My research program focuses on modulating gene expression in vivo with the goal of developing a treatment for dominant genetic disease of muscle. My laboratory team seeks to employ an endogenous cell mechanism for fine-tuning gene expression at the post-transcriptional level, referred to as the RNA interference (RNAi). RNAi is triggered by processing of double-stranded RNA for sequence-specific gene silencing through direct base pairing with the target mRNA. Development of RNAi expression cassettes targeting mRNAs that lead to dominant genetic disease in muscle is a main focus of the laboratory. Both high expression level ubiquitous promoters and tissue-specific promoters are incorporated into adeno-associated virus vectors (AAV) to drive double-stranded RNA hairpin expression to carry out targeted RNAi. AAV-mediated tissue tropism combined with variations in muscle promoter-dependent expression are used to fine-tune therapeutic RNAi delivery. The RNAi expression vectors are tested both in cell cultures and in pre-clinical disease models, with the ultimate goal of preventing the effects of unwanted gene expression leading to human disease. 

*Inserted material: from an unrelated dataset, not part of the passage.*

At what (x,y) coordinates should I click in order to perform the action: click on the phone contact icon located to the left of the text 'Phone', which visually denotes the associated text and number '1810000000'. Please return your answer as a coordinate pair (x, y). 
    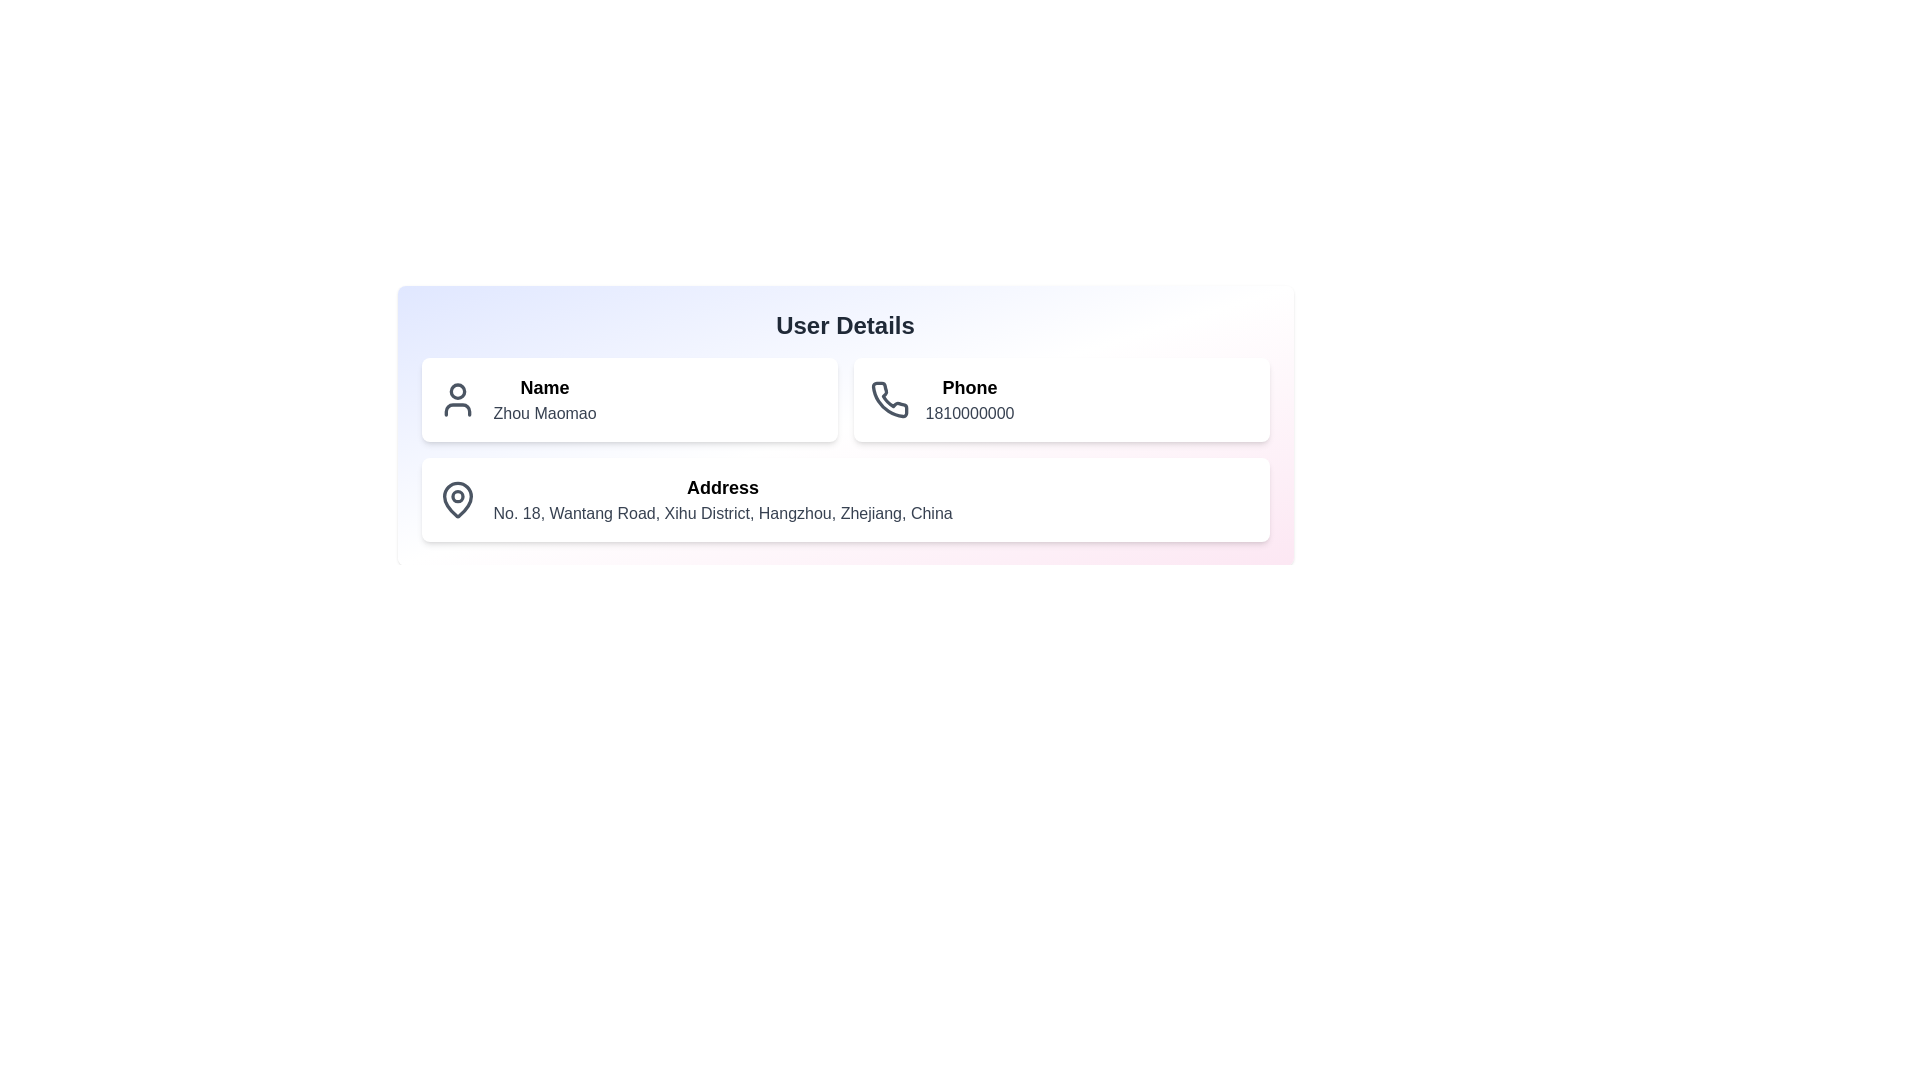
    Looking at the image, I should click on (888, 400).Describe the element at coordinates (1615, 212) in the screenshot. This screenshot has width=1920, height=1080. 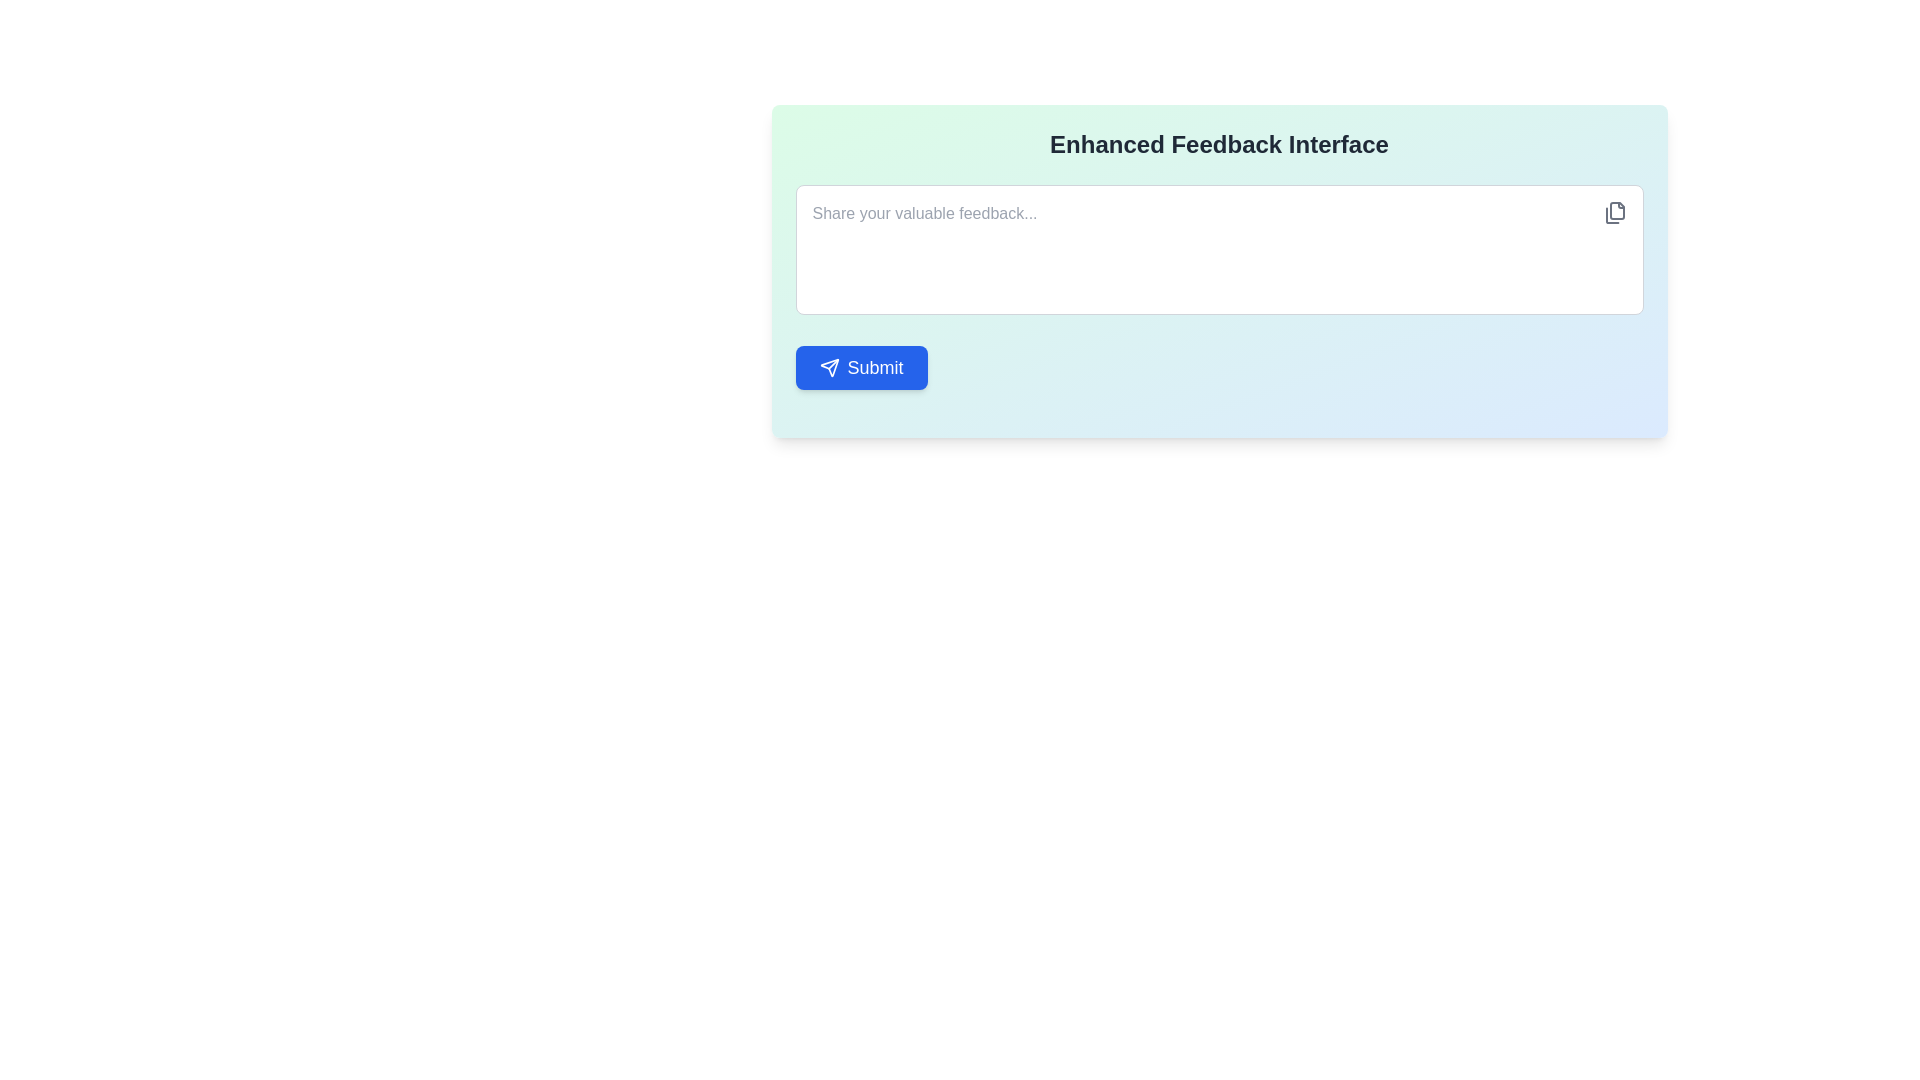
I see `the icon button resembling two overlapping file sheets located at the top-right corner of the feedback text box` at that location. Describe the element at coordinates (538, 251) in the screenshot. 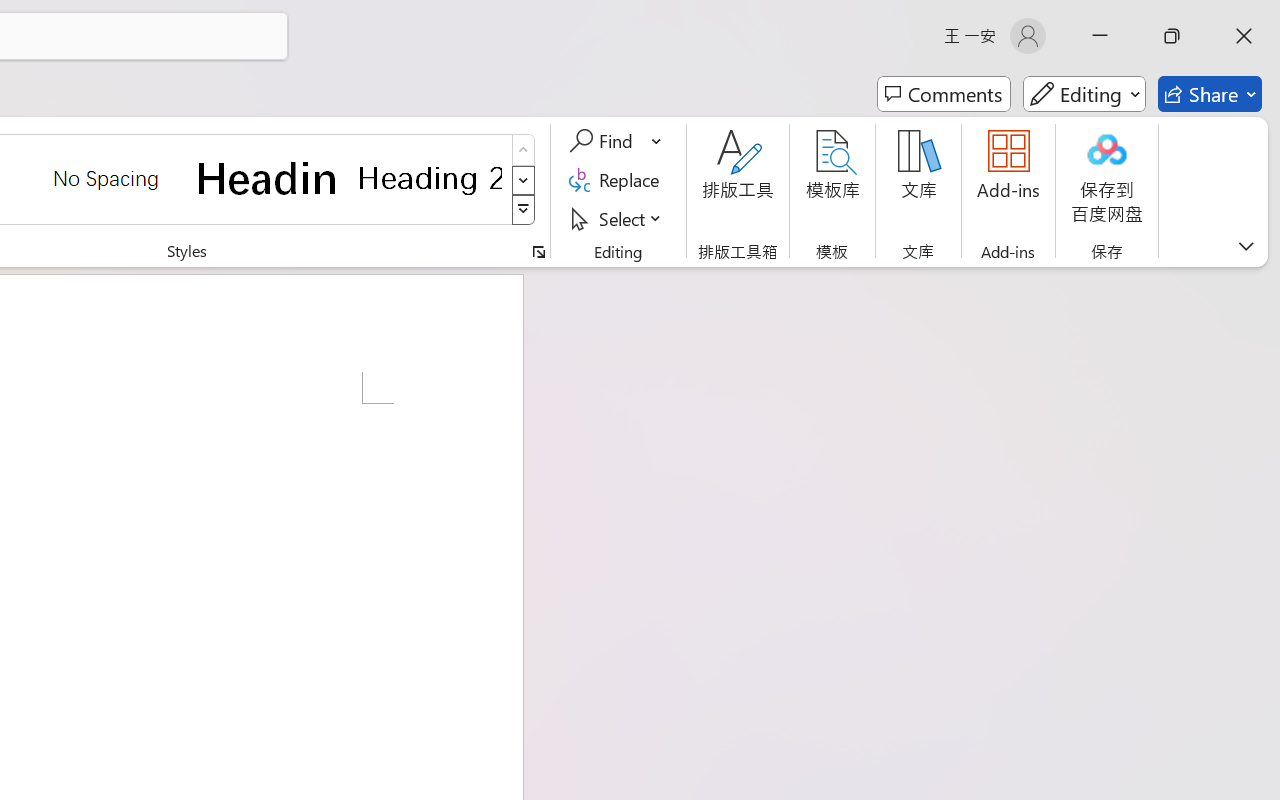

The dominant muscular dystrophies that we are studying are facioscapulohumeral muscular dystrophy (FSHD) and myotonic dystrophy (DM), the 2 most common adult muscular dystrophies with a combined prevalence of approximately 1:2400 individuals. Although FSHD and DM are clinically distinct movement disorders, both diseases are caused by genetic defects that lead to production of toxic cell products that can be targeted by RNAi for destruction. Our challenge is to couple timely intervention with a safe and effective therapy. As we learn more about these diseases and the details of the RNAi pathway, we are better able to show feasibility of this approach in complex living organisms. Recent progress in reversing disease in the FRG1 model of FSHD demonstrates proof-of-principle and we are refining this approach for the ultimate goal of producing a therapy for treating dominant genetic disease of muscle and, in general, for treating disease by modulation of gene expression.